• [Text excerpt]:
***

What uses more power and/or has a bigger carbon footprint, printing or cloud storage?
This is a very interesting topic. I haven't seen any documented comparisons between them. Does anyone have more detailed information to share? Or a link that treats the subject?
I think both will be with us for quite awhile. So it's not a matter of dissing one and promoting the other. But understanding what the facts are will make it easier for each of us to make our own decisions.
Cathy
Sent from my iPad
Sent from my iPad
>
>
> Why should there be printing? Save the image/ text on the cloud and use
> it or send it whenever /wherever you need.
> Before Ipod, people could not expect mobile device without memory card.
> Before Ipod touch, people never wanted a personal organiser without
> keyboard.
> Before Iphone 1, users could not visualise a phone without normal SIM or
> replacable batteries.
> Before Ipad, people could not imagine a product without USB port.

***

• [Source data]:
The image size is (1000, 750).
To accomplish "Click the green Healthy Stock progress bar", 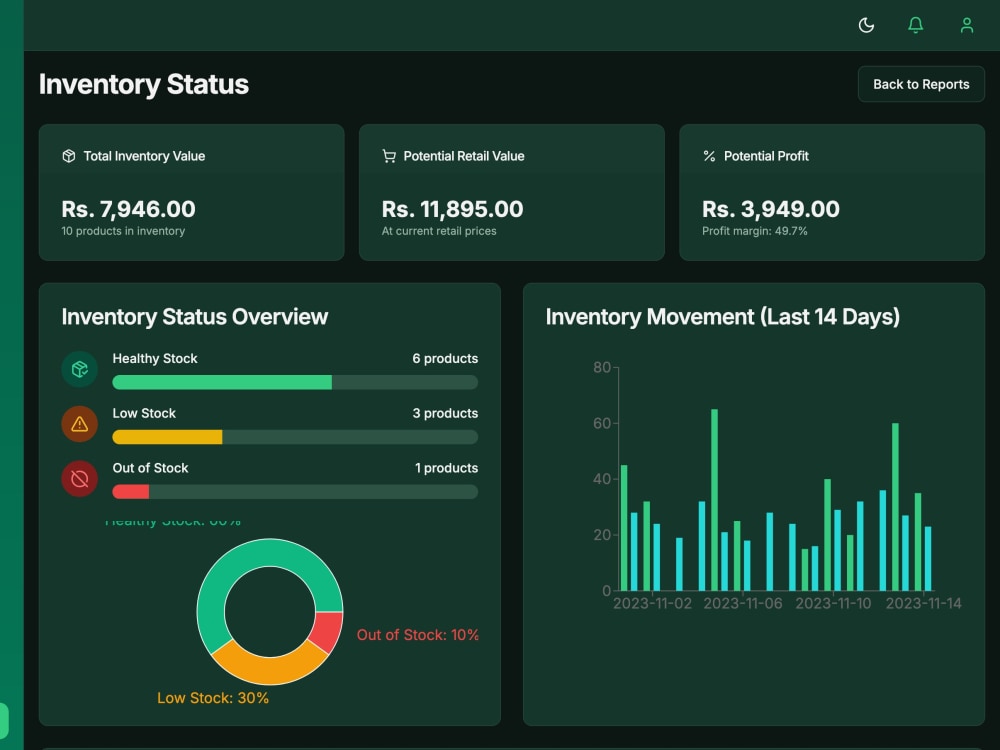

***

• [Goal 1]: According to the printing and cloud storage message, which product did people not imagine without a USB port before it existed?
• [Goal 2]: Please duplicate the stretch of the printing and cloud storage message from "What uses more" through "whenever /wherever you need.".
The data has no connection to the printing and cloud storage message.

• [Reply 1]: The Ipad.

• [Reply 2]:
What uses more power and/or has a bigger carbon footprint, printing or cloud storage?
This is a very interesting topic. I haven't seen any documented comparisons between them. Does anyone have more detailed information to share? Or a link that treats the subject?
I think both will be with us for quite awhile. So it's not a matter of dissing one and promoting the other. But understanding what the facts are will make it easier for each of us to make our own decisions.
Cathy
Sent from my iPad
Sent from my iPad
>
>
> Why should there be printing? Save the image/ text on the cloud and use
> it or send it whenever /wherever you need.